Action item:
From the line that contains "The image size is (1024, 421)." to the last line of the entries, set down each line exactly as written, both ends included, with nothing else.

*** Records for the task

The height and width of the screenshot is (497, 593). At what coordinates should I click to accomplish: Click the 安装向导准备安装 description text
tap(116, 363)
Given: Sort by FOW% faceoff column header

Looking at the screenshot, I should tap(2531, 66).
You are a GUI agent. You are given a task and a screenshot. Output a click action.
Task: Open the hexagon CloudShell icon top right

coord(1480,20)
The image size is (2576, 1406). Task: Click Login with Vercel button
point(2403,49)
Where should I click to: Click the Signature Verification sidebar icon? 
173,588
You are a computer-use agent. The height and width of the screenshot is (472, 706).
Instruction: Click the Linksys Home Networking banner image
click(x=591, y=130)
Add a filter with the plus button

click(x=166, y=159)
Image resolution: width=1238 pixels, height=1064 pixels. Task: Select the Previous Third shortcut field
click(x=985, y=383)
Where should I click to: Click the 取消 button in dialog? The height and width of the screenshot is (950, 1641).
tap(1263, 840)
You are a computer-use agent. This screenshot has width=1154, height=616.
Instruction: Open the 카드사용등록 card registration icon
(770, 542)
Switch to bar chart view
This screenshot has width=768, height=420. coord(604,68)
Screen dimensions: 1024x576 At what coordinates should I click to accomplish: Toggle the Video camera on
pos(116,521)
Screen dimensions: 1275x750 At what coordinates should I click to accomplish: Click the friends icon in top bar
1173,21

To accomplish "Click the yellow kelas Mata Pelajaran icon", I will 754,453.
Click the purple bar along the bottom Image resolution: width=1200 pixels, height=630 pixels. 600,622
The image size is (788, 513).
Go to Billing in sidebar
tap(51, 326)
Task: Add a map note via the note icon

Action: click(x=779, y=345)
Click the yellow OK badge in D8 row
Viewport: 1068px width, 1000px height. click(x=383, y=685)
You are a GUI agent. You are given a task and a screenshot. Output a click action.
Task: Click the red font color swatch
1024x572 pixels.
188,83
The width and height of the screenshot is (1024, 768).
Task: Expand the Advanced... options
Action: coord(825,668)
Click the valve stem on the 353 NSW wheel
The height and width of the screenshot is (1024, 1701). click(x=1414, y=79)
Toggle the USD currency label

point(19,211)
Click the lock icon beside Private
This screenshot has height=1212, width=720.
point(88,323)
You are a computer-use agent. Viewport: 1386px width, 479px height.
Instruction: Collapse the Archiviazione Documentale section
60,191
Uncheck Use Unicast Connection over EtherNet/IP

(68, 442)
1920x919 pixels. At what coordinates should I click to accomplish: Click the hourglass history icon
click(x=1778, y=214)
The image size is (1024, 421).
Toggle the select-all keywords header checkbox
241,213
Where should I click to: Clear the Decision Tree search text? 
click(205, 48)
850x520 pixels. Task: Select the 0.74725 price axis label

******

Final answer:
The image size is (1024, 421).
Toggle the select-all keywords header checkbox
241,213
Where should I click to: Clear the Decision Tree search text? 
click(205, 48)
850x520 pixels. Task: Select the 0.74725 price axis label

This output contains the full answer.